As much as I hated putting New York in this spot, I couldn't find a way not to. Dellin Betances was one of the best handful of relievers in baseball last season, and they added another pitcher from that elite group in Andrew Miller. Having an top-flight righty and lefty in the bullpen allow them to do things with matchups in late-game situations that other teams simply can't do. They both strike out a ton of hitters, and are capable of going multiple innings. It's entirely possible that the two of them could combine for 150 innings and over 200 strikeouts, and that is completely insane.
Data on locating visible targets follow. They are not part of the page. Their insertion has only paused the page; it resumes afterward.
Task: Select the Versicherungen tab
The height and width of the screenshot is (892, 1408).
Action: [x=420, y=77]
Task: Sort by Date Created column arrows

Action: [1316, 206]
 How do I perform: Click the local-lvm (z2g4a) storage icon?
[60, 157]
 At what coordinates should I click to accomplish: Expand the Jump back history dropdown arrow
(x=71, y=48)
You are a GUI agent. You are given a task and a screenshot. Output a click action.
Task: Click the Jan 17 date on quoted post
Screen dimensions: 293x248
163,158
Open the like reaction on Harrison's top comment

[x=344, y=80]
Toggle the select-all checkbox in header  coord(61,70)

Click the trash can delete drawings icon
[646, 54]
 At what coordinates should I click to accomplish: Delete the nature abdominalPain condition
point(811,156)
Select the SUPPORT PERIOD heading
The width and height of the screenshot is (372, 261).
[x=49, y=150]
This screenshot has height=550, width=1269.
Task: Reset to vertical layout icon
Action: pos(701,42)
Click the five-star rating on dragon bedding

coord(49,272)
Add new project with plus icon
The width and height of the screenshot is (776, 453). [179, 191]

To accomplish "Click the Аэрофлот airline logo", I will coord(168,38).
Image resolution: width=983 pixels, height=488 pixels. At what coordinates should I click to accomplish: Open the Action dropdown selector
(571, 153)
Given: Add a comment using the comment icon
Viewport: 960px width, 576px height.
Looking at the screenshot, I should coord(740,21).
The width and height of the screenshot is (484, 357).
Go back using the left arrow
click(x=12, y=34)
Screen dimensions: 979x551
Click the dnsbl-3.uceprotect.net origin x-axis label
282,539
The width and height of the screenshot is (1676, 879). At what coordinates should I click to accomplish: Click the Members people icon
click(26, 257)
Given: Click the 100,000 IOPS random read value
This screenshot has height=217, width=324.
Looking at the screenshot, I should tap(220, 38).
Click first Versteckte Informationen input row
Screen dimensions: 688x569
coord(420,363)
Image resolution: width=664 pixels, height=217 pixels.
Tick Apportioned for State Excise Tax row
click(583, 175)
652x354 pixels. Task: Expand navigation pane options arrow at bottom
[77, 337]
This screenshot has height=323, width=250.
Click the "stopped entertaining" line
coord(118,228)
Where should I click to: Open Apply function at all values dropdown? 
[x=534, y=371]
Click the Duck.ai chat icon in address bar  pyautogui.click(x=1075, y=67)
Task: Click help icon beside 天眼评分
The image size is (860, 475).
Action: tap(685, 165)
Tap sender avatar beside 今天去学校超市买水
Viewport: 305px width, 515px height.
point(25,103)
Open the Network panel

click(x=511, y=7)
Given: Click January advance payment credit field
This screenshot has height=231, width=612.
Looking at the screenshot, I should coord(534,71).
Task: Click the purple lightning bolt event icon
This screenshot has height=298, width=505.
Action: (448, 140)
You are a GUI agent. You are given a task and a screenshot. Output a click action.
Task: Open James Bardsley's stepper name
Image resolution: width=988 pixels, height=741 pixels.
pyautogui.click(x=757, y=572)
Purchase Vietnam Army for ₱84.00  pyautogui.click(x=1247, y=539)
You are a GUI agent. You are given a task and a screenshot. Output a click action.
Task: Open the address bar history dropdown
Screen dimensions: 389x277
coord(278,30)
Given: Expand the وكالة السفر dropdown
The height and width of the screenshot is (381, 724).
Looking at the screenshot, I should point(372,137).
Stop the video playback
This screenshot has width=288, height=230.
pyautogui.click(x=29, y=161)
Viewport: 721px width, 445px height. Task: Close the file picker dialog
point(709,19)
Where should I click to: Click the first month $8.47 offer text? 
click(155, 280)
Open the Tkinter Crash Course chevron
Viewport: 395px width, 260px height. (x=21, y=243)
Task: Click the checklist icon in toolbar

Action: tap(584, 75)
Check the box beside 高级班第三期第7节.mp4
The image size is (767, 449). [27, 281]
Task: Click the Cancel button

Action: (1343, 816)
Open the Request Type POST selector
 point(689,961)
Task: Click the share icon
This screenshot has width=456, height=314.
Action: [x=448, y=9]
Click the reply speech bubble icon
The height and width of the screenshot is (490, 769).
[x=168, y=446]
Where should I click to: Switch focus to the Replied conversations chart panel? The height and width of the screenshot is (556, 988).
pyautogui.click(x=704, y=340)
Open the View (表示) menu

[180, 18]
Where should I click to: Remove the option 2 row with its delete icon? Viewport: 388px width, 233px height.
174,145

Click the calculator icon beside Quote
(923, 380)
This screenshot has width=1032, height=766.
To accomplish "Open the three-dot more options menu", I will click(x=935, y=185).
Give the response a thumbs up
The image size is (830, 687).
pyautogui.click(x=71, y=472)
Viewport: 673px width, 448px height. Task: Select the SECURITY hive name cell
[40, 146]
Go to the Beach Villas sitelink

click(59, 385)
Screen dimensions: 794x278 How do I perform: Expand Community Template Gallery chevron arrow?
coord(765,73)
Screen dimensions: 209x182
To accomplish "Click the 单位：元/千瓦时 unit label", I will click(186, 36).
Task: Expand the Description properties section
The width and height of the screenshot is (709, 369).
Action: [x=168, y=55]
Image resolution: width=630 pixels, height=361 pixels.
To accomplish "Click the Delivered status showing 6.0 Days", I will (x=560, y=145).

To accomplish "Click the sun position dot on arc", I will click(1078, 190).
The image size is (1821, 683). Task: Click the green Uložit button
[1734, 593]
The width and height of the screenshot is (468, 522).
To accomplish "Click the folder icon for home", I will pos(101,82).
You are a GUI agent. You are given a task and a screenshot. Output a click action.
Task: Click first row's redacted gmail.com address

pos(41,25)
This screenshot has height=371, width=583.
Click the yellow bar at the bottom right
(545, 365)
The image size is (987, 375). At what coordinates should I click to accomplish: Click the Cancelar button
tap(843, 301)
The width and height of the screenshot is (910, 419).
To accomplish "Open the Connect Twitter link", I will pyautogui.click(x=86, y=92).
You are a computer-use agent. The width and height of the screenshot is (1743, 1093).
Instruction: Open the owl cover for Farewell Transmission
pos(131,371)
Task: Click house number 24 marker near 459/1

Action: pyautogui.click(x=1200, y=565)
Behind them, David Carpenter and Justin Wilson were acquired in trades with the Braves and Pirates, and both of them averaged over a strikeout per inning last season. Wilson's 2014 numbers don't look all that impressive, but he was excellent in 2013 (2.08 ERA in 73 IP). Esmil Rogers, Chase Whitley, and Bryan Mitchell are all long reliever / spot starter types and could pitch out of the 'pen throughout the year. Adam Warren has seemingly made the rotation, but he could end up back in long relief too.

Just like the Orioles' bullpen plays to the team's strengths by inducing ground balls, the Yankees' bullpen is built for New York. The best way to keep the ball from leaving their bandbox of a stadium is to keep it from touching the bat, and this bullpen was built to strike hitters out. While the Orioles may have the Yankees beat in quantity of reliable relievers, the Yankees have two of the best in the game, and they've pieced together a decent cast behind them. The Evil Empire gets my nod for the best bullpen in the American League East.